I had a lot more time to think than I had to write when the power was out. I thought about the projects I've done in my long career. My goal always was to work with other people. I'm not kidding. I wanted to be part of the Beatles of software. But, what generally would happen was that people wanted to take over my projects and work on them, without me. It has happened over and over. An unmistakeable pattern. Every time I heard about it, I was really puzzled. Some of the people were software developers who should understand that when you get someone's source code you're getting a very small thing, relative to understanding all the decisions that went into it. If you take over the project you don't know any of that. And when it has happened, for example at UserLand, I knew there was trouble when one of the developers complained that there was too much code to figure out how it worked. He couldn't understand why there was so much of it! This was a guy who had shipped real products. Why would he be surprised by this? Doesn't he understand that it takes a lot of code to create something simple and consistent, so the human mind can deal with it. I have thought about his comment for years. And why didn't he call and ask me to walk him through it. I was alive, I would have taken his call and I would have helped because it would have been an example of that elusive "working together" thing that I've been searching for. #
So many more examples. A friend tried to buy Radio UserLand. I would have worked with him. He didn't have to buy it to work on it. If he wanted stock I would have given him stock.#
My problem is that I generate a shitload of projects, and I can't keep up with all of them so they languish. Yet for some reason all I get are predators. People who want to grab, naively, as if there were something to grab. Why doesn't anyone want to collaborate?#
When someone says the first thing they want to do in Frontier (it is open source, anyone can start from where we left off) is to make an easy but very fundamental change in how it works. It would break every bit of code that had been written to run in Frontier. It meant everything would have to be written starting from scratch. Why? It's a programming environment that has had a long life. Most of the value is in the software that has been to run on top of the kernel. Whatever this new thing is, if it ever sees the light of day, it should not be called Frontier. I guess these people want to be me, and having me around would make it hard to believe that's what was happening. I guess I make what I do look like fun? Hah.
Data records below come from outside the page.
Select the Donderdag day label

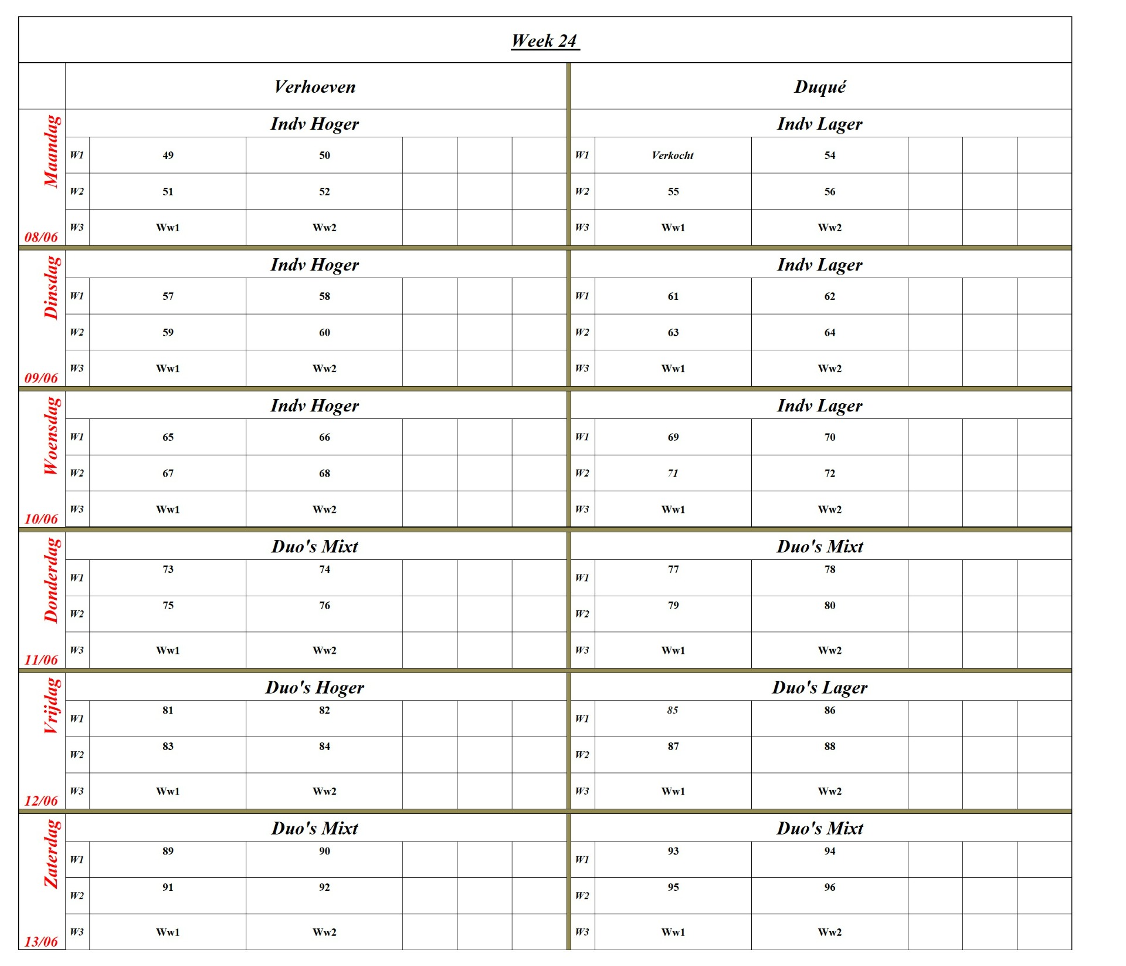pos(52,580)
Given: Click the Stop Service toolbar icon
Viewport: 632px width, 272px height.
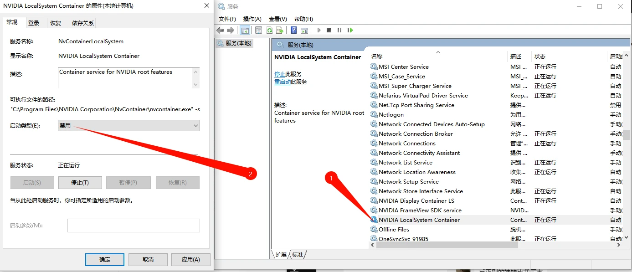Looking at the screenshot, I should [329, 30].
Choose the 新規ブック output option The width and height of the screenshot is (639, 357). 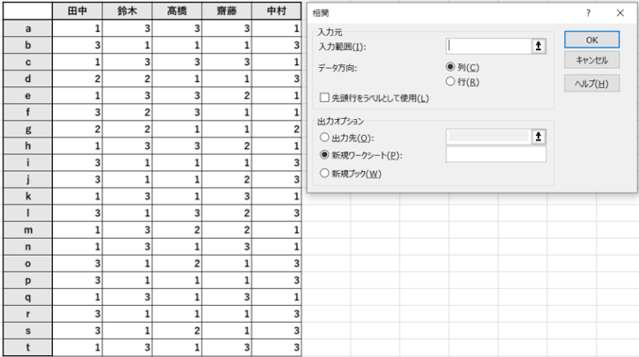[x=324, y=173]
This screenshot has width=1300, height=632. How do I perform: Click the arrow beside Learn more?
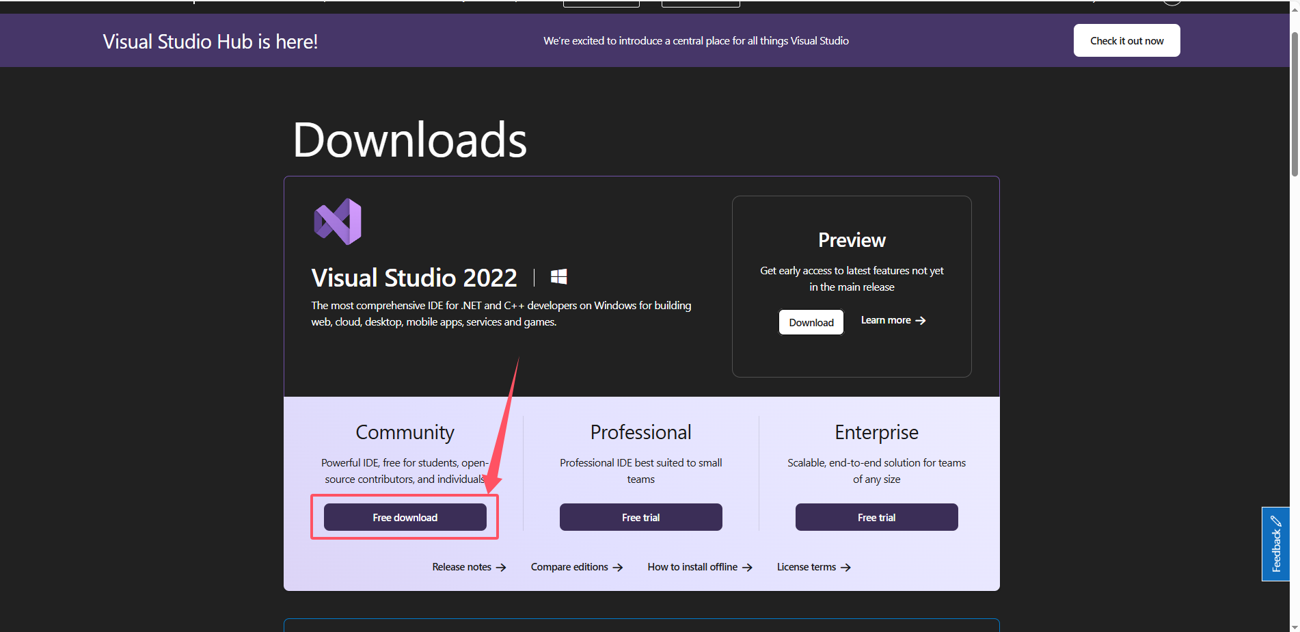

It's sometimes fun, but usually hard work and sometimes it hurts. #
Then there was the colleague at Harvard who told me he was taking over OPML. His exact words. What an idiot. #
Another person, a former friend also was going to take over OPML. He somehow convinced Harvard to let him run an OPML conference at the law school. And invited people. And they came. I can't imagine what the sessions were like. Never-never land. This was in the heyday of RSS, so I guess people figured anything I did was gold and could be just taken over. Amazed, I stopped working on OPML and I hope they all lost all the money they put into it. I have no sympathy to people who are so cold and brazen and wasteful, I can't stop thinking of words to describe how heinous it is. #
It happened with RSS too of course. I was talking with many of the VCs who ended up backing RSS startups before there were any. I thought they were talking to me about doing a startup. It wouldn't be a ridiculous idea, I had experience in all areas, had run a software company, been part of an IPO, obviously I knew how to build a standard even with the main standards bodies and big companies working against me. It never got to term sheets, the first I heard about the investments were the announcements. I couldn't believe it. They basically hired people who knew nothing about any of it. I guess they felt I understood too much? Maybe I offended them, if so, if they were adults they would have asked about it. They all lost every dollar they put into these ridiculous startups. #
And then there was Adam Curry and his partner Ron Bloom. They raised $50 million to fund their podcasting startup. They hired someone to do the tech for them. As far as I know they lost all the money their investors put in. All along all I wanted out of it was to get to build a real devteam around the idea, and try out lots of approaches. It was way too early to bet on any one model. Again I don't think they had any idea what I do and how you make the tech work. Adam did understand the basic idea. There was no overlap in what I did and what they did. But they thought all they needed was to hire someone who supposedly did what I do. How could people be so stupid.#
Then there was TwitterGram, which was Instagram before there was an Instagram. I actually managed to sell that to an incubator, but it was so weird all they wanted was to rip me off for my expenses. I ended up launching bit.ly for them, and I was paid $25K or so. I don't think they even bothered to find out what TG was. Wasn't it obvious that Twitter had left this huge open door -- no images. We knew users loved them, Flickr was already a big deal. That one would have made billions. It was ready to go. Again, I don't think they were listening when I told them about it and demo'd it for them. Why? Why couldn't they hear it? I wasn't keep it anything like a secret, btw, it was all over my blog.#
So I was thinking about the Beatles of software. The closest anyone got as far as I know was Jobs and Woz, but I don't think that lasted very long. I don't know. So 48 hours with nothing to distract, got me to look deeper and question why I keep doing this stuff. It makes more sense that I spent the last four years prior to 2021 working only for myself. Last year I spent making software for others. I put a lot of time into it, wrote good docs, etc. The next thing I do might once again be for myself. Maybe that's all there is left now. But maybe there's still some collaboration possible. #
Last update: Wednesday February 9, 2022; 3:53 PM EST.